Granite County Montana Gold Production

FLINT CREEK DISTRICT
Most of the mines of the Flint Creek (Philipsburg) district, which includes the Red Lion camp, are in a 3-square-mile area just east of Philipsburg. This district is the largest lode-gold producer in Granite County even though gold accounts for only 10 percent of the value of the ore. Silver forms the remaining 90 percent. Some lead, copper, and zinc have been produced but they are of no great economic importance. From 1950 through 1959 the Algonquin mine produced large tonnages of manganese ore, which yielded gold as a byproduct.

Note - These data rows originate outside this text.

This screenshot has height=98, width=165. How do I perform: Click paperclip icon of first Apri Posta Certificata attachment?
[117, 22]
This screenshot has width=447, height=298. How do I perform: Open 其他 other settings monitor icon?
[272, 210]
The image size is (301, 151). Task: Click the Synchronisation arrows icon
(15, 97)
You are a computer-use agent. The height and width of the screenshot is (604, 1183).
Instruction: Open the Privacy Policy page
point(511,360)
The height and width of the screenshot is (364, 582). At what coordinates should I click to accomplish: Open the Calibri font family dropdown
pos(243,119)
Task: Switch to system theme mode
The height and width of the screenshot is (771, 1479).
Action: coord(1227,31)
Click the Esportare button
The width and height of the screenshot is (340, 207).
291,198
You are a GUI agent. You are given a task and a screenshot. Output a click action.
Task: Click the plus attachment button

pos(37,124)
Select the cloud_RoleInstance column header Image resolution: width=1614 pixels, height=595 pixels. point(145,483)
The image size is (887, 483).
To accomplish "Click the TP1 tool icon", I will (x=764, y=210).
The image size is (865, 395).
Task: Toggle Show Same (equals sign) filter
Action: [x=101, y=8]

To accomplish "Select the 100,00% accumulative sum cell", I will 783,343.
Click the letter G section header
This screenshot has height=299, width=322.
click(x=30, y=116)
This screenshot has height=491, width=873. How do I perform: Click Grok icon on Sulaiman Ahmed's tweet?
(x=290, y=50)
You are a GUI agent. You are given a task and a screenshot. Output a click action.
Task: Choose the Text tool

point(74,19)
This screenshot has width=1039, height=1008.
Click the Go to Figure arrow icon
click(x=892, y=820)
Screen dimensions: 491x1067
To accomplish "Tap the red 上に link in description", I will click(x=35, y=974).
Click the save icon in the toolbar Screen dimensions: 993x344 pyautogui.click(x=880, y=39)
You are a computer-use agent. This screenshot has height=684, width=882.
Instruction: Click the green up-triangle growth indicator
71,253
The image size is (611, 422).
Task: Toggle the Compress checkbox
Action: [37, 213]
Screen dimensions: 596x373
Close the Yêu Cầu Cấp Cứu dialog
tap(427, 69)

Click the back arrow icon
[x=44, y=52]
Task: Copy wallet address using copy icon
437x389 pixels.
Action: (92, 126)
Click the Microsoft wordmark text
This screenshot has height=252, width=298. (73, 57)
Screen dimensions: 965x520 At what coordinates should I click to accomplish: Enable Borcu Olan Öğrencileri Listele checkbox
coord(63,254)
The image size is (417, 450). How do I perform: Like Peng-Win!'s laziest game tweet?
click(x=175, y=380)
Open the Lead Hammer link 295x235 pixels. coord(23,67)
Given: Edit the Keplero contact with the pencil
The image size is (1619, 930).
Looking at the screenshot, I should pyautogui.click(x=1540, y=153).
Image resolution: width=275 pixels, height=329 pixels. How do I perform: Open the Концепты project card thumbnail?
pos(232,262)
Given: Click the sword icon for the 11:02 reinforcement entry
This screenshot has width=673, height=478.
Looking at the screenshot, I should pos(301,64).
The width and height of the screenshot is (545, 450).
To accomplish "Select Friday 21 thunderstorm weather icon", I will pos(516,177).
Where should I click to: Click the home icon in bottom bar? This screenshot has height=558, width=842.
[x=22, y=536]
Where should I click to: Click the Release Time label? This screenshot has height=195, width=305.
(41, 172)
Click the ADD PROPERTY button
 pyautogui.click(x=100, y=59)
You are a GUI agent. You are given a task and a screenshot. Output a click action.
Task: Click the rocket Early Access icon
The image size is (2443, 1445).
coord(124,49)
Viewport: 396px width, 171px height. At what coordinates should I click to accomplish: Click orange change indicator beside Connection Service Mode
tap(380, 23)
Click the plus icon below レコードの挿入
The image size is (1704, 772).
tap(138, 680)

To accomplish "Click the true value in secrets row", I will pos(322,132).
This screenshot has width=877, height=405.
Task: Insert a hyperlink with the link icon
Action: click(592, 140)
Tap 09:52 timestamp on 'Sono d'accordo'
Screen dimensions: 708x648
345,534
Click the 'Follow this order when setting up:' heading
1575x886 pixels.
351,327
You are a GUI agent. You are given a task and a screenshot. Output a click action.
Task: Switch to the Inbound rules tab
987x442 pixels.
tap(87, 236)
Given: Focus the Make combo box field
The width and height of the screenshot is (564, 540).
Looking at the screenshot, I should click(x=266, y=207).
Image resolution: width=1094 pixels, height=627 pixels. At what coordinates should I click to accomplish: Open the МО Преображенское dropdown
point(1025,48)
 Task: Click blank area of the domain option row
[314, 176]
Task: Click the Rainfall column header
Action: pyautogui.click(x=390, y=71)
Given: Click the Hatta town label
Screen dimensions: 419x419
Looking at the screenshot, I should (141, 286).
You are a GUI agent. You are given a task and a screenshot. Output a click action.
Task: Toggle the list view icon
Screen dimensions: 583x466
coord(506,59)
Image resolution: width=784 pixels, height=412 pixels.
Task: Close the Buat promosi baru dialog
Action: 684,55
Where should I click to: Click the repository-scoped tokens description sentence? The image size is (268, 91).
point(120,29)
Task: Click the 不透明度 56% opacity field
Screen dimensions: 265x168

The principal mines of the district are the Granite, Bimetallic, and Hope mines.

Ore was discovered at the Hope mine in December 1864, and lodes were soon located in many other places in the district and in the adjacent region (Emmons and Calkins, 1913, p. 191-193). The town of Philipsburg, just south of the Hope mine, was founded in 1867.

The Granite Mountain mine, the most productive in the Flint Creek district, was located in 1872. From 1875 to 1892 it yielded about $20 million in silver and gold and for a time was the most productive silver mine in the United States (Emmons and Calkins, 1913, p. 202-203). The Bimetallic mine, on the same ore shoot as the Granite Mountain, began operations in about 1882. Because of the fall in the price of silver, the mine was shut down in 1893 and was consolidated with the Granite mine in 1898 under the name of the Granite-Bimetallic Consolidated Mining Co. From 1898 to 1904 these mines produced silver ore valued at about $1 million a year, but in August 1905 they were again shut down because of the low price of silver and decreasing grade of the ore. In 1906 the mine was opened to leasers. With the exception of the depression years, 1930-32, the Flint Creek district maintained a substantial annual production through 1945, when activity slackened. From 1946 through 1956 only a small amount of gold was mined. No activity was reported from 1957 through 1959.

Early mining operations in the district were very expensive because of the remoteness of supply points. Milling costs were especially high; for example, salt, which was used in large quantities in silver mills, had to be transported from Utah and cost $120 a ton at Philipsburg in 1871. In 1883 the Northern Pacific Railway was completed through Drummond, only 30 miles from Philipsburg. A railroad from Drummond to Philipsburg was completed in 1887 (Emmons and Calkins, 1913, p. 192), and low-cost shipment of ore to smelters at Helena, Anaconda, and Great Falls was made possible. Some ore, however, was still treated in silver mills near the mines.

The gold production of the Flint Creek district before 1904 was estimated by Emmons and Calkins (1913, p. 201, 203) to be worth about $3,200,000, or about 155,000 ounces. Total production through 1959 was about 260,000 ounces.

The rocks exposed in the mineralized area east of Philipsburg comprise the upper part of the Spokane Formation of Precambrian (Algonkian) age and sedimentary rocks of Paleozoic age. These rocks are intruded by granite and granite porphyry of Cretaceous or Tertiary age and are folded and cut by numerous faults of small displacement (Emmons and Calkins, 1913, p. 28-126; 201).

The precious-metal deposits consist of silver-bearing veins in granite and in sedimentary rocks and silver-bearing replacement deposits in calcareous sedimentary rocks (Emmons and Calkins, 1913, p. 201-219). The Granite-Bimetallic lode, which produced the bulk of the ore in the district, is in the granite. This lode consists of pyrite, arsenopyrite, stibnite, tetrahedrite, tennantite, galena, sphalerite, and small amounts of pyrargyrite, proustite, realgar, and orpiment in a gangue of quartz, rhodochrosite, and calcite. This ore contained 20 to 30 ounces of silver per ton and from $1.50 to $3.00 worth of gold per ton. Much of the ore was enriched and secondary cracks are filled with pyrargyrite (ruby silver), argentite, and tetrahedrite (gray copper) and, locally, sphalerite and chalcopyrite. The secondary ore carried from 50 to 1,000 ounces of silver per ton and from $4.00 to $8.00 worth of gold per ton.

The replacement ore, which has been exploited chiefly in the Hope mine, consists of quartz, calcite, fluorite, barite, and rhodochrosite, and the ore minerals are argentite, chalcocite, and argentiferous tetrahedrite. Pyrite and galena are rare, because much of the ore was oxidized. There is almost no gold in this type of ore (Emmons and Calkins, 1913, p. 163).